_Task prompt_
Every line of the records below that has the word "agent" should be copied.

_Recorded data_
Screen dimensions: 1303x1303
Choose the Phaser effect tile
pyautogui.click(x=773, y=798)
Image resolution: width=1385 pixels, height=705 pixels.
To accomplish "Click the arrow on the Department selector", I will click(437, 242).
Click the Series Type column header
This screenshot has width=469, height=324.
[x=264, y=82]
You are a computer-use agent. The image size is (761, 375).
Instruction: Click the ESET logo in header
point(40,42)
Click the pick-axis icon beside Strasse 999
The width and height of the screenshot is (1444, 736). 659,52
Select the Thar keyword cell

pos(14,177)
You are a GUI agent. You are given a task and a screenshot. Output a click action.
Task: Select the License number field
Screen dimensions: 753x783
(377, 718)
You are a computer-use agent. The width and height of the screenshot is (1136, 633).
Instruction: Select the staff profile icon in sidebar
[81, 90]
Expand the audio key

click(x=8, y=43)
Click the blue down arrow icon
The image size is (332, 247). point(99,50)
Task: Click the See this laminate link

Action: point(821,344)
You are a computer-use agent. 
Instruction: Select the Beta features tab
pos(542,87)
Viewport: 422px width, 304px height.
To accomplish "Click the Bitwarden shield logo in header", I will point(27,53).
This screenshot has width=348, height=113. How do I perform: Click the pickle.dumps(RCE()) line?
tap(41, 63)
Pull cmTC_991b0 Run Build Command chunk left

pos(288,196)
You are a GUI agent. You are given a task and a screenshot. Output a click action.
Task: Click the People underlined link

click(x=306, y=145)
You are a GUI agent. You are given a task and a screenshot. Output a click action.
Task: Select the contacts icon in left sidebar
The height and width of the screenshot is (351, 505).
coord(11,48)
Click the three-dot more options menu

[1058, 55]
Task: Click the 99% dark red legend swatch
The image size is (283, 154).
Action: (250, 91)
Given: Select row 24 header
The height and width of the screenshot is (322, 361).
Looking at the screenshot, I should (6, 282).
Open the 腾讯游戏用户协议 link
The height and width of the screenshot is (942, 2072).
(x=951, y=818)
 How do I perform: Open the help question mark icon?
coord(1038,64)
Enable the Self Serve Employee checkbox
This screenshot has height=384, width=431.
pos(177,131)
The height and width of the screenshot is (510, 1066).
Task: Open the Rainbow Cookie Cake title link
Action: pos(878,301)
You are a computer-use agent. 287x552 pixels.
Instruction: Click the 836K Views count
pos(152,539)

_Solution for this problem_
You are a computer-use agent. The image size is (761, 375).
You are a GUI agent. You are given a task and a screenshot. Output a click action.
You are a computer-use agent. The width and height of the screenshot is (1136, 633).
You are a computer-use agent. 
You are a GUI agent. You are given a task and a screenshot. Output a click action.
You are a GUI agent. You are given a task and a screenshot. Output a click action.
You are a computer-use agent. 287x552 pixels.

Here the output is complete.